▶ **Exercise objective**: Update the rows, from the line containing "The width and height of the screenshot is (1039, 604)." through the end of the rows, by putting "capture" in place of "screenshot" and changing nothing else. Leave the pictures out of your answer.

▶ **Record excerpts**:

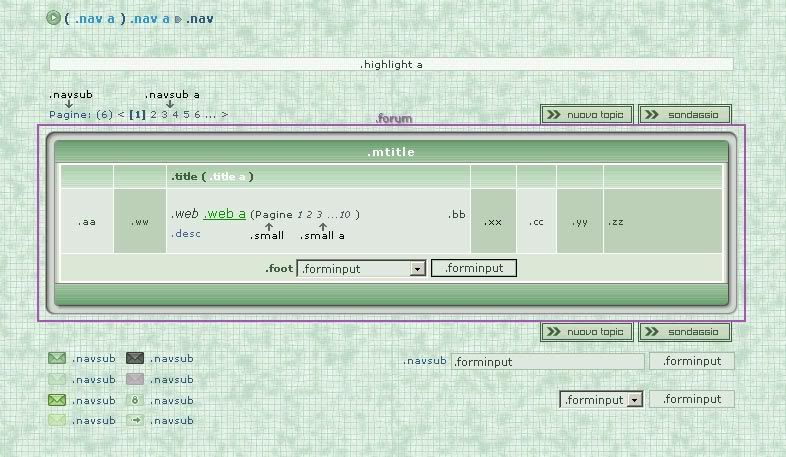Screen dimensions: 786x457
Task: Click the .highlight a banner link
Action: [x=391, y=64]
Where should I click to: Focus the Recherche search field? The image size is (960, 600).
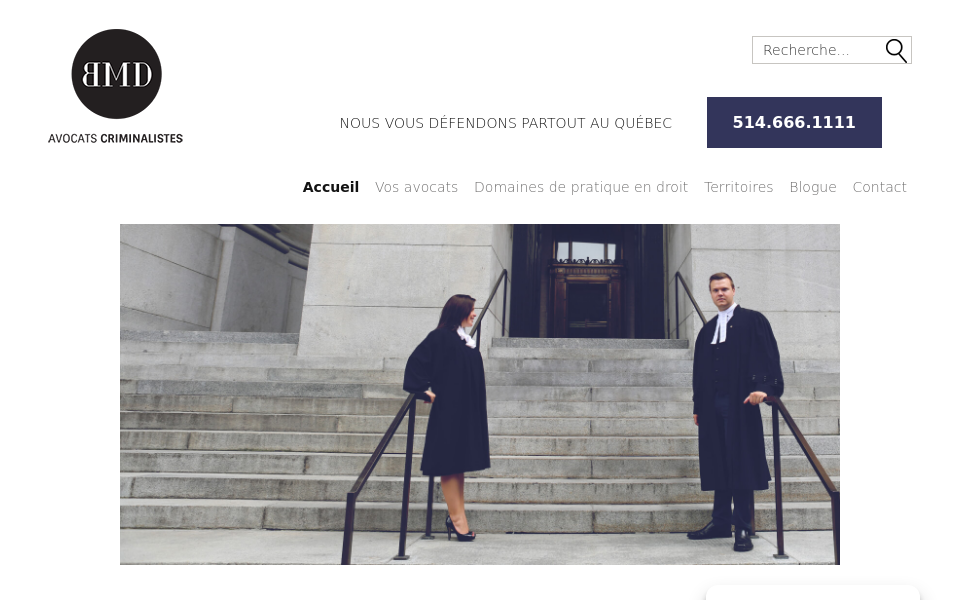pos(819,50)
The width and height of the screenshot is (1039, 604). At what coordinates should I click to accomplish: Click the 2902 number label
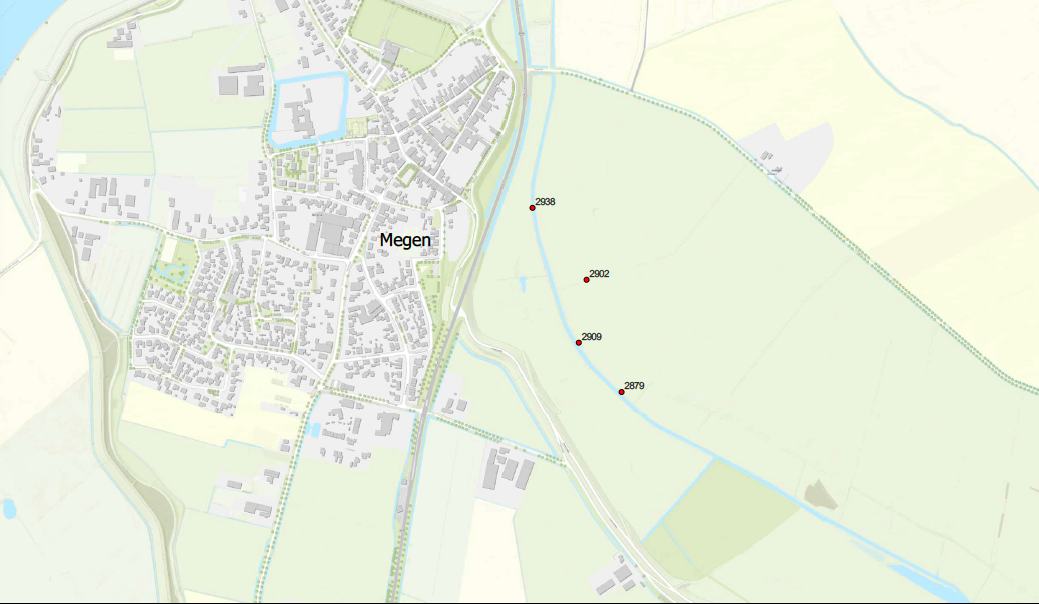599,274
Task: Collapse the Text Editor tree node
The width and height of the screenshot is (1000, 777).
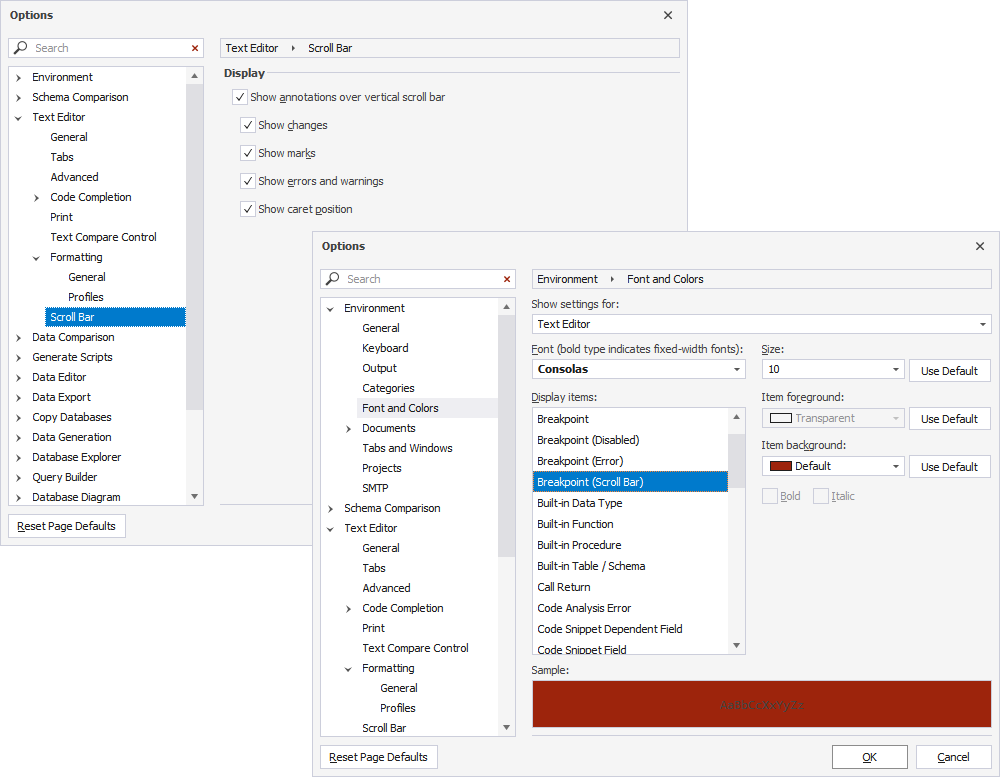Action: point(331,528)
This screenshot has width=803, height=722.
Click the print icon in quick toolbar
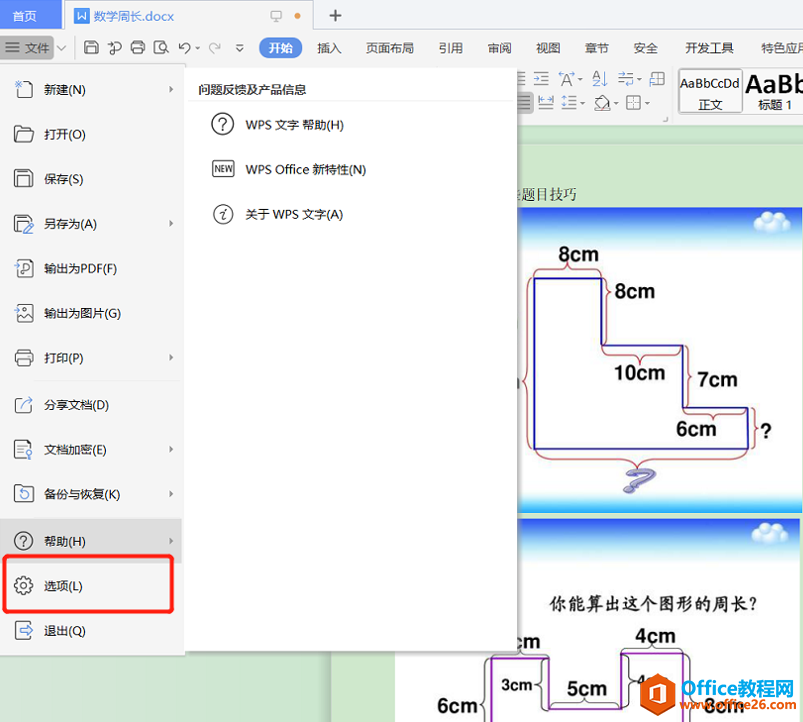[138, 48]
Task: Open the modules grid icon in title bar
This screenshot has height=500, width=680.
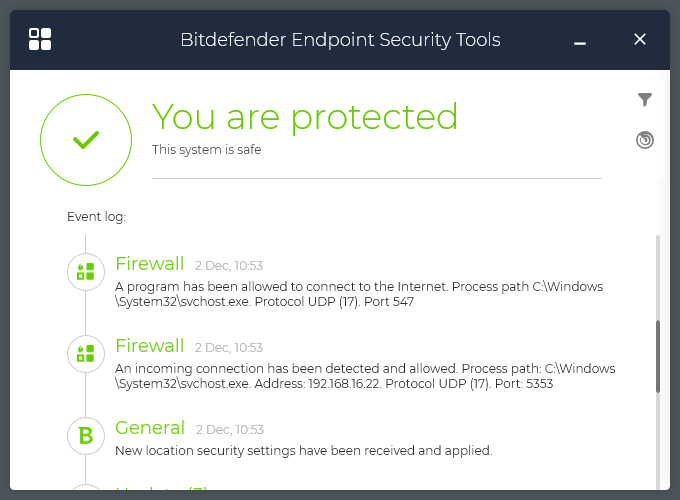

▶ **Solution to the problem**:
The width and height of the capture is (1039, 604). At what coordinates should I click to accomplish: Click the 2902 number label
599,274
Task: Collapse the Text Editor tree node
The width and height of the capture is (1000, 777).
Action: point(331,528)
This capture has width=803, height=722.
Click the print icon in quick toolbar
[138, 48]
Task: Open the modules grid icon in title bar
This capture has height=500, width=680.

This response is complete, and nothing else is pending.